A method for the identification of promoters recognized by RNA polymerase containing a particular sigma factor: cloning of a developmentally regulated promoter and corresponding gene directed by the Streptomyces aureofaciens sigma factor RpoZ.

We have developed a method for the identification of promoters recognized by a particular sigma factor of RNA polymerase, based on a two-compatible plasmid system in Escherichia coli (Ec). Using the method, a DNA fragment containing the promoter, PREN40, recognized by sporulation-specific Streptomyces aureofaciens (Sa) sigma factor RpoZ, was cloned. High-resolution S1 nuclease mapping using RNA prepared from Ec, and Sa from various developmental stages has shown a high degree of similarity of PREN40 to consensus sequence of flagellar and chemotaxis promoters. The promoter was induced at the time of aerial mycelium formation, and was off in the Sa strain with the rpoZ-disrupted gene.
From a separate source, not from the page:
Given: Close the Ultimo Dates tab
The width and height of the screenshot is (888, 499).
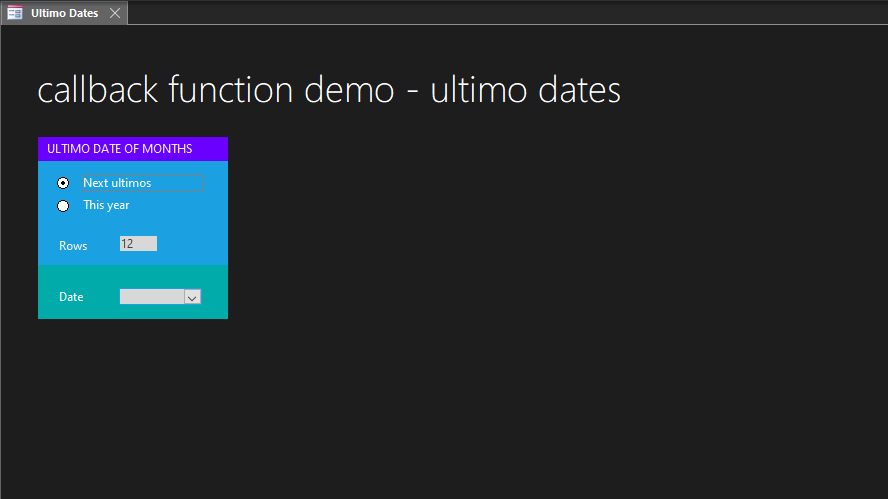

A promoter-bearing DNA fragment was inserted into the promoter-probe plasmid pARC1 to give expression patterns consistent with the results of direct RNA analysis. The region downstream of the promoter was cloned in Sa. Sequence analysis revealed an open reading frame (ORF) of 283 amino acids (Mr 30006), encoding a highly basic (pI 12.35) protein with high percentage of serine, threonine and alanine (41.8%).